• TASK STATEMENT: Output, exactly and in full, only the lines from the one containing "Where should I" to the last line of the data. Pictures should not appear.

• EXCERPTED DATA:
______

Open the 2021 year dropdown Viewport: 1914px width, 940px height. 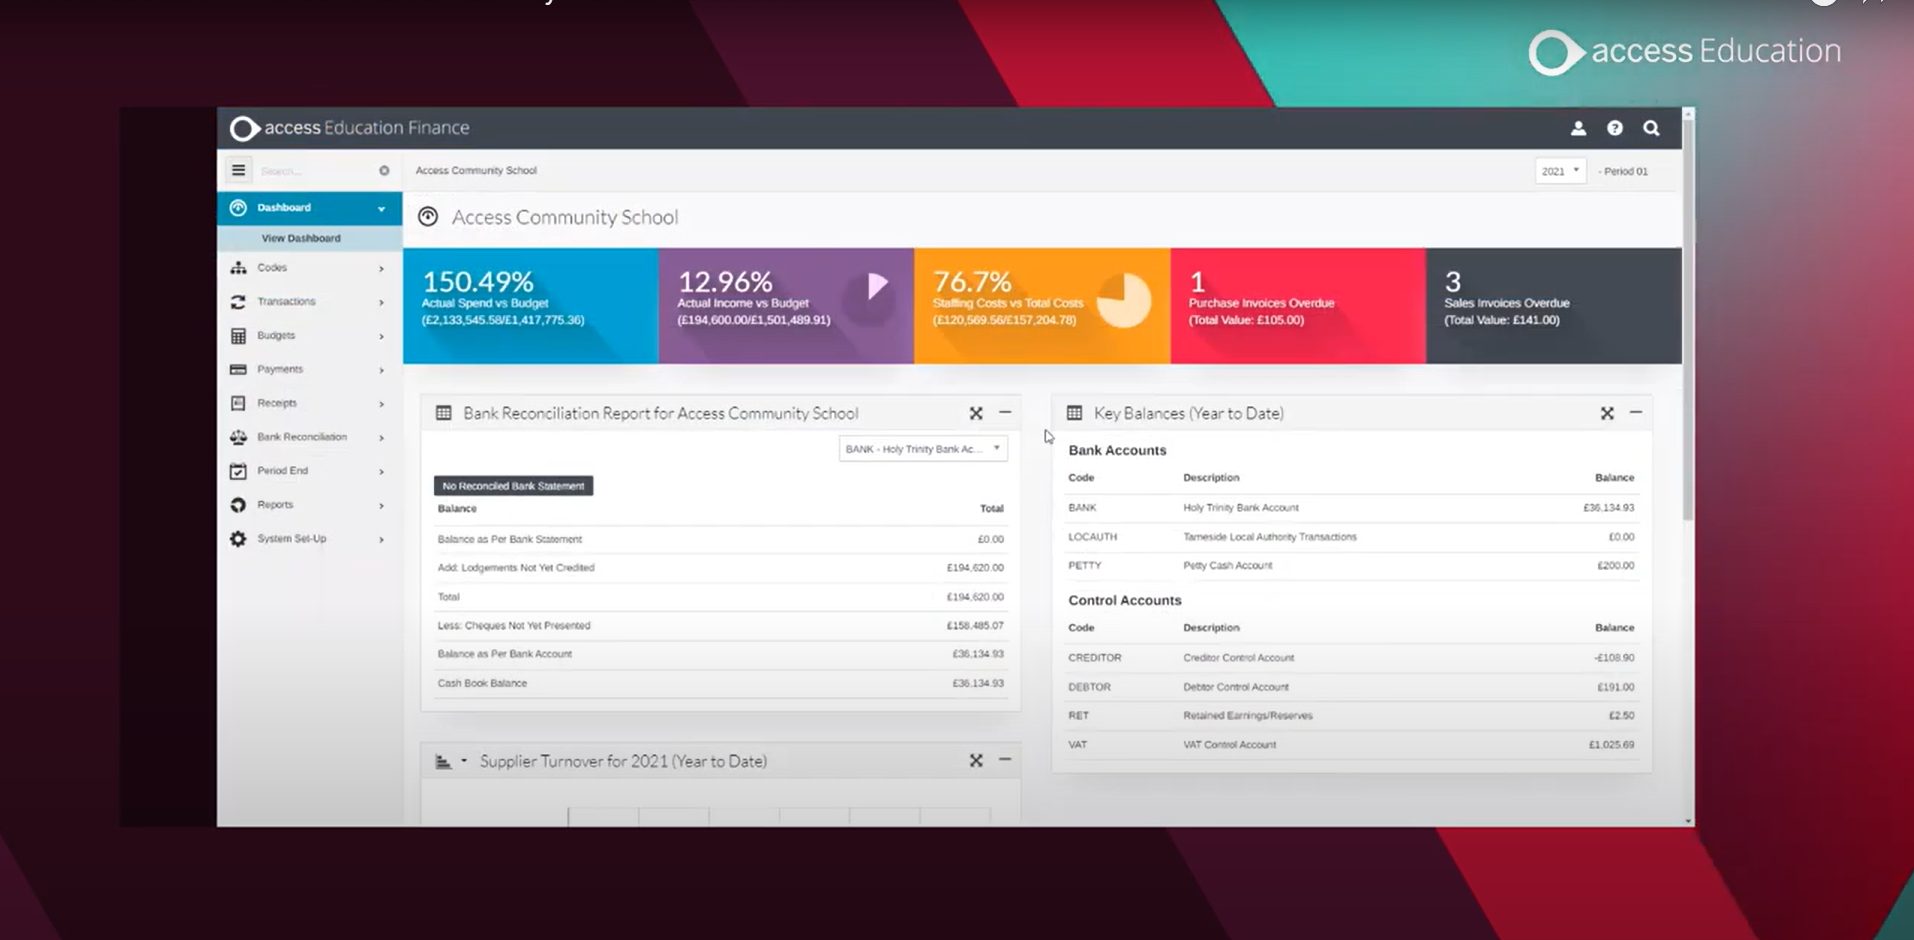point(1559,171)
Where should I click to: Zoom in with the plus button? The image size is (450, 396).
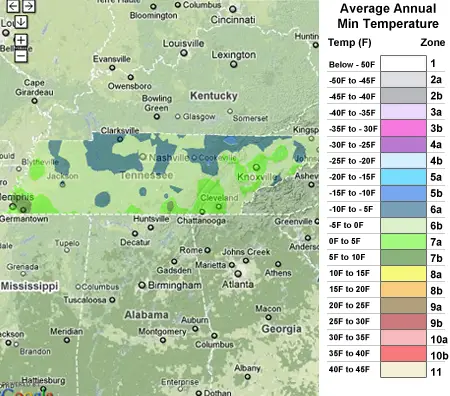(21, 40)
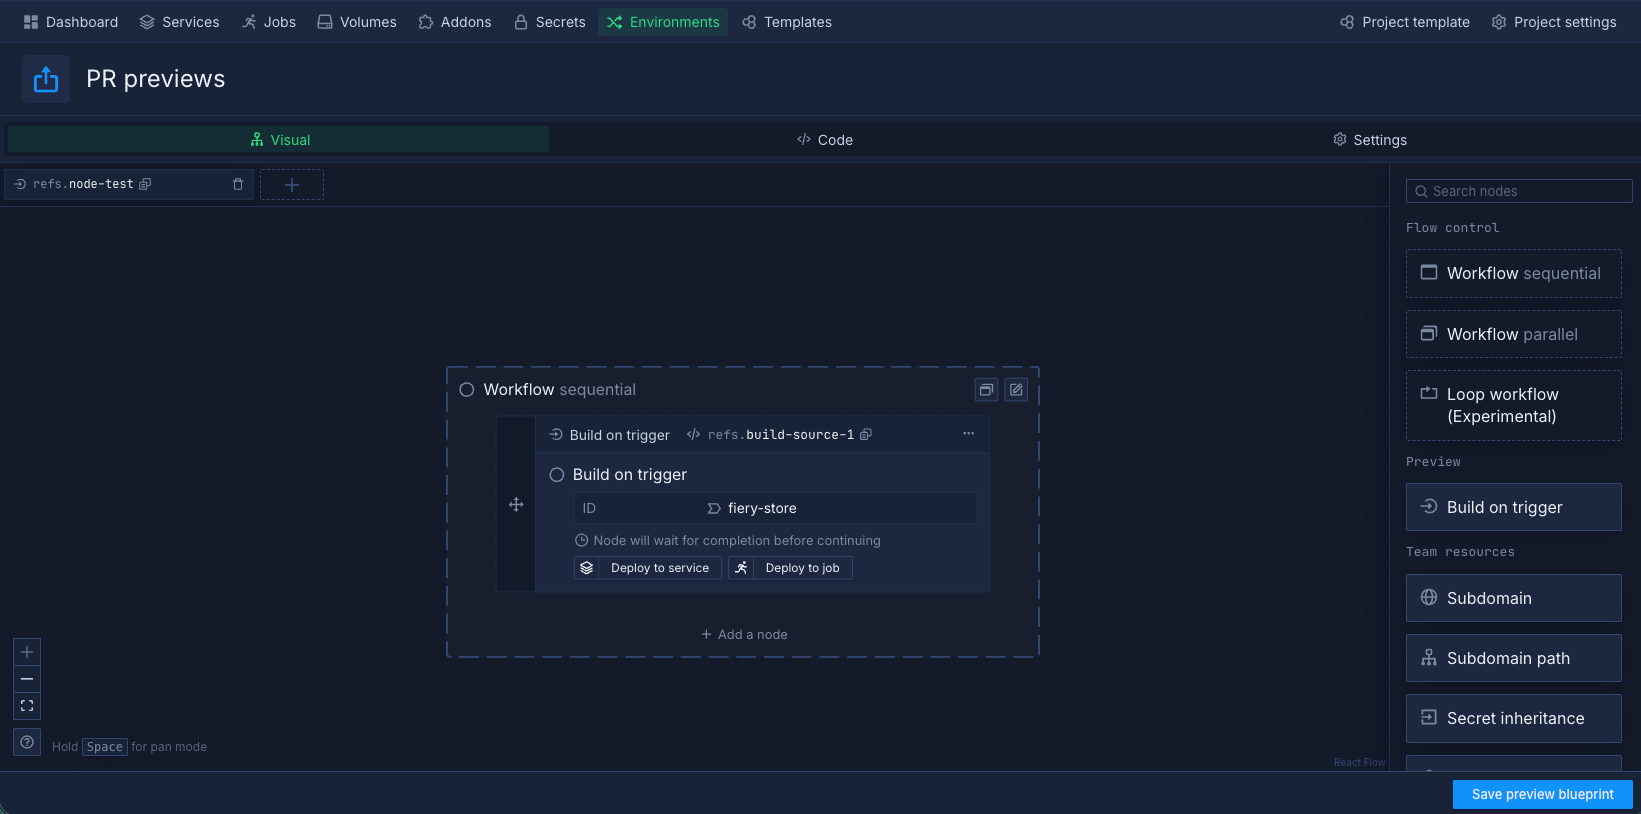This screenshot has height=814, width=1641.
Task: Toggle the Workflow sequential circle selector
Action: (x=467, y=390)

______

• RESULT FOR THIS TASK:
Where should I click to: Zoom in with the plus button? The image size is (450, 396).
(21, 40)
This screenshot has height=814, width=1641.
Task: Toggle the Workflow sequential circle selector
Action: (x=467, y=390)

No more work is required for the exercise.